Most of the psychosocial factors found to be important among adolescents were the same in students in Lviv and Warsaw. Some differences in factors (religiosity, alcohol use, and abuse) do not change the picture of great similarity. This confirms the general impression of cultural closeness between the Polish and Ukrainian societies, which has been strengthened recently due to the crisis of the war and the wave of immigration of Ukrainian neighbours to Poland. Our findings indicate that the similarity extends to the determinants of mental health problems and suicidal behaviour among adolescents.
LIMITATIONS
Our study has several important limitations. First, the main limitation is the use of a single-item measure, as it may not fully capture the complexity of suicidal thoughts, coping mechanisms and the broader spectrum of suicidal behavior. Our measure does not distinguish between passive and active suicidal thoughts, or the severity or persistence of these thoughts. It does not ask about suicide plans or attempts to assess suicidal tendencies in adolescents. Examining the frequency of suicidal thoughts is useful for a general assessment of the problem, but insufficient for assessing the current risk of suicidal behavior in adolescents. Despite these limitations, single-item measurements remain a valuable tool in population-based studies of adolescents, providing significant insight into their mental health problems.

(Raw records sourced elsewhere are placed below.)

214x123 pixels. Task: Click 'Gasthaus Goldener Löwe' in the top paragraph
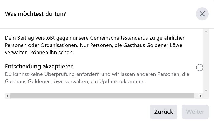click(153, 45)
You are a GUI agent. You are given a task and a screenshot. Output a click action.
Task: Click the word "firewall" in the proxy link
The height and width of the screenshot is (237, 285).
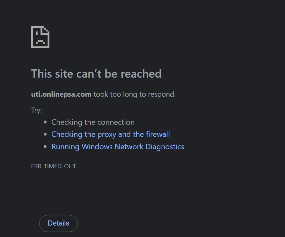point(157,134)
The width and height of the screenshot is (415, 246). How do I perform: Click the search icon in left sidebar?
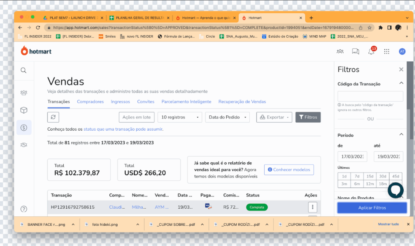pyautogui.click(x=24, y=71)
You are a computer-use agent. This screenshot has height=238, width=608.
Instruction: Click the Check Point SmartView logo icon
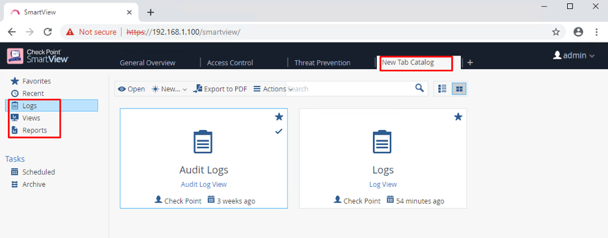[x=15, y=56]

Another major limitation of the study is the failure to include several key factors such as traumatic events, domestic violence, non-suicidal self-injury and sexual abuse, although we used measures of several important psychosocial factors like symptoms of depression, cyberbullying, and risk behaviours. Our survey was conducted in two countries, which provides a more extensive picture of the psychological functioning of young people. However, due to the cultural closeness of Poland and Ukraine, it may be impossible to extrapolate the results to other sociocultural contexts.
An important limitation of our study is its cross- sectional design and the use of a questionnaire as the only source of information on suicidal thoughts, psychosocial risk and protective factors. A good solution to this problem would be to verify students’ responses on the basis of other sources, for example those of parents or teachers. Such methods are used in studies on children and young people with mental health problems [43]. However, this solution is expensive and raises other difficulties related to discrepancies in data taken from several sources.
CONCLUSIONS
The results of our research conducted simultaneously among students in Warsaw (Poland) and Lviv (Ukraine) indicate that an effective reduction of the frequency of suicidal thoughts in adolescents can be based on three types of preventive measures. The first is early detection and treatment of adolescent depressive disorders and other mental health problems. In this context, helping the family maintain good relationships with their teenage children is an essential part of prevention efforts. Supportive family relationships are key factors in adolescent resilience. The second promising direction is to counter cyberbullying, combined with increasing the sense of security at school. The third direction is the prevention of risky behaviour in adolescents and, above all, the reduction of the use of psychoactive substances among them.